Checking for Available Disk Space
- Actions > Get information > Get disk space (% with graph)
- Actions > Get information > Get disk space (available MB)
- Actions > Get information > Get disk space (available MB) > All disks
Reviewing Disk Space Results Quickly
If you look at the screenshots above you can see the three primary ways that disk space info can be retrieved and displayed in BatchPatch. In the case of method 3 where we check for the disk space on all disks for a single computer, the results cannot be quickly reviewed for many computers, so let’s focus on the first two methods.
In method 2 where we get the available disk space in MB, we can quickly sort the rows by available MB, which gives us an immediate way of knowing which targets might be running tight on disk space. We can just look at the top of the grid (or bottom, depending on direction of sorting) to see the targets that have less available space on the scanned drive.
Unfortunately for method 1 the sorting option doesn’t give us great results because it will sort based on percentage used rather than actual available MB free. Percentage isn’t particularly useful if you really just want to make sure that each computer has, say, 1000MB free for Windows Updates to be applied since the percentage depends on the overall amount of disk space available.
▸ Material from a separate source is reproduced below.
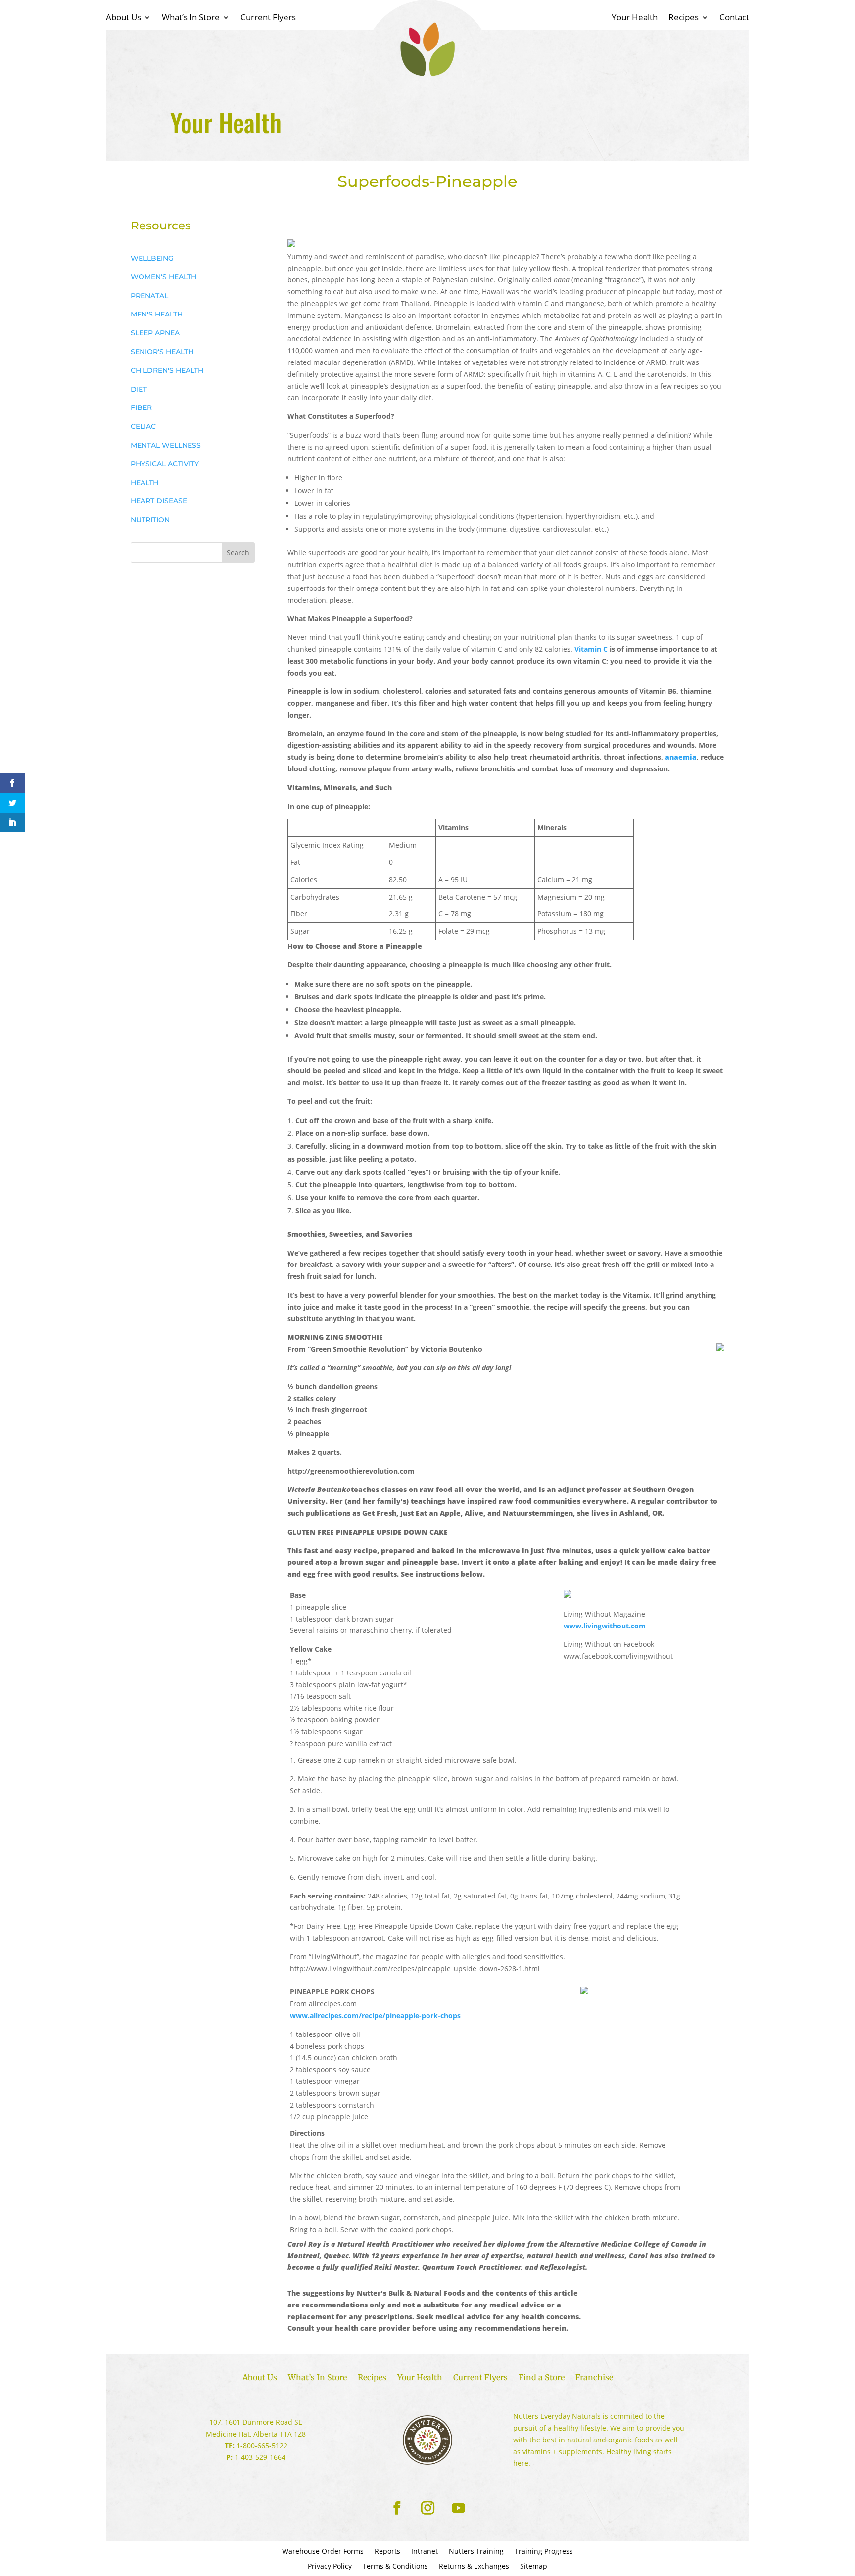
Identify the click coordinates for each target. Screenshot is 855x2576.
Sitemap (533, 2567)
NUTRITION (150, 519)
However, we do actually have another facility that makes method 1 a more viable option for quickly determining if there is enough disk space. Under ‘Tools > Settings > General‘ there is a setting called ‘Low Disk Space Warning Threshold (MB)’ for which the default value is 500. For the sake of this example I’m going to set it to 50,000. Note, this is not a practical value to set, but I’m using it in this example just to illustrate what it does. A more practical value might be something like 1500MB or 2000MB, depending on your preference for how much free space should trigger the warning.
Notice that when I re-check the disk space %, now each target that has less than 50,000MB available on the scanned disk will show the bar in red instead of purple, so unless you are color-blind, this could be another method for quickly confirming available disk space is above a desired threshold on numerous computers.